Tener delante de ti una obligada visita a uno de ellos porque, hay cosas que parece de cajón visitar, cuando no vas a volver a pasar por cierta ciudad, es una inconveniencia que a veces es difícil reconocer. Tener que, cuando estas en no sé dónde, hacer esto o lo otro es un lastre cuando acaso lo que te apetecería esos días es sentarte bajo el ventilador media semana para satisfacer tu curiosidad lectora o simplemente pasear por el waterfront o la orilla de un río por la tarde o tomar cerveza mirando pasar a los viandantes.
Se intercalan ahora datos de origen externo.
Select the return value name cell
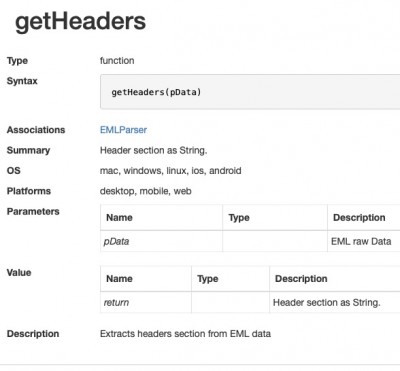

Quizás en definitiva se trate de viajar sin viajar, que en mi fuero interno esté pidiendo días de recogimiento, de tranquilidad, de lectura o de cortos paseos al atardecer, algo que difícilmente cabe en un viaje si uno tira de guía constantemente.
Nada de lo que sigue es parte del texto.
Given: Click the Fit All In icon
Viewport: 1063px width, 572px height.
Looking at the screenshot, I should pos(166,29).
Ahora, sentado plácidamente en el porche de la cafetería a la orilla del río, en nuestra habitación a esta hora hace un calor excesivo, me encuentro en un dilema. Llevo desde hace tiempo con una novela que no sé si leer o no. Vargas Llosa se ha vuelto desde hace tiempo tan insoportablemente reaccionario, amigo y defensor de los asnares y de todos los peperos de pedigree que me da escalofrío abrir una de sus novelas. No lo soporto, me parece mentira que un hombre así pueda haber escrito tan buenas novelas. Victoria opina lo mismo que yo de este falso defensor de las libertades que se alimenta de las mismas carroñas que sus amigos y que, oh casualidad, apareció días atrás también él en los papeles de Panamá; piensa lo mismo que yo pero es tajante: Vargas Llosa es un bodrio, pero me encantan sus novelas, dice. Sí, señor, las mismas teníamos con el autor de "La familia Pascual Duarte", sólo que aquel íntimo amigo del Cazaelefantes, su majestad el rey, cuya fortuna, parece, de mil ochocientos millones de euros, acumulados en comisiones ilegales y en lindezas por el estilo, hizo dos tres novelas muy buenas y después se le agrisó el cerebro tratando de hacer creer a todo el mundo que Dios a su lado era bien poquita cosa. Después de ese historial fui incapaz de volver a leer a Cela. Respecto a Vargas Llosa creo que en honor a mi chica voy a hacer de tripas corazón, después de todo uno puede llevar dentro tantos yoes contradictorios que creo que me va a merecer la pena leer con un ojo puesto en la historia de la novela y otro en las sinapsis que hacen posible que alguien venga a parar en los brazos de la barbarie neoliberal defendiendo una política basura que sólo aprovecha a los cabrones de siempre. Quizás saque algo en limpio de una lectura así.
Sí, y nada más leer esto también me recuerda Victoria otro personaje cuya prosa amo profundamente y que políticamente andaba por las antípodas de mi propia manera de ver las cosas. Cuando tomo un libro de Louis Ferdinand Celine ya sé de antemano que tengo un festín literario por delante.